**Document extract**

The leader of a support service for survivors of historic abuse throughout football hopes it can bring an unreported “pandemic” in wider society into the spotlight.
Ian Ackley, who himself was abused as a child by convicted paedophile Barry Bennell, is now overseeing the Survivors of Abuse (SA) service which is co-funded by the PFA Charity and the Football Association.
The service is open to anyone connected to the game who has suffered historic abuse of any nature, whether at elite or grassroots level, and Ackley says in its first 12 months in pilot form it has already helped almost 50 individuals.
“We’ve prevented several people directly from going into homelessness, we’ve also managed to get a couple of people out of homelessness and into secure accommodation. We’ve prevented genuine poverty,” he told the PA news agency.
“We’ve had people who have previously been on the railroad tracks, who are genuinely suicidal.”
SA Service can signpost people to access the support they need, whether that is legal information, emotional support, therapeutic interventions and benevolent funds.
Ackley praised the PFA and the FA for the “bold, innovative and ground-breaking step” it had taken in not only setting up the service, believed to be the first of its kind in any sport, but also in seeing the benefit in entrusting it to someone with lived experience of abuse.

**How to complete this task**
In the article on the football abuse survivors' service, roughly how many people did the service help during its first 12 months as a pilot? The lines that follow are separate material unrelated to the article.

**Data excerpt**
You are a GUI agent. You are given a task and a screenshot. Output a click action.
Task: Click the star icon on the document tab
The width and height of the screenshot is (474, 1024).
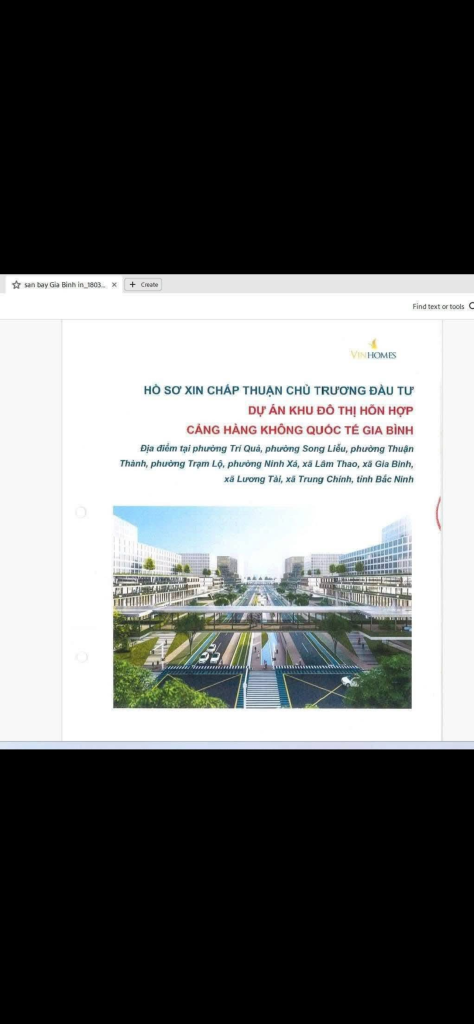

**Expected answer**
Almost 50 individuals.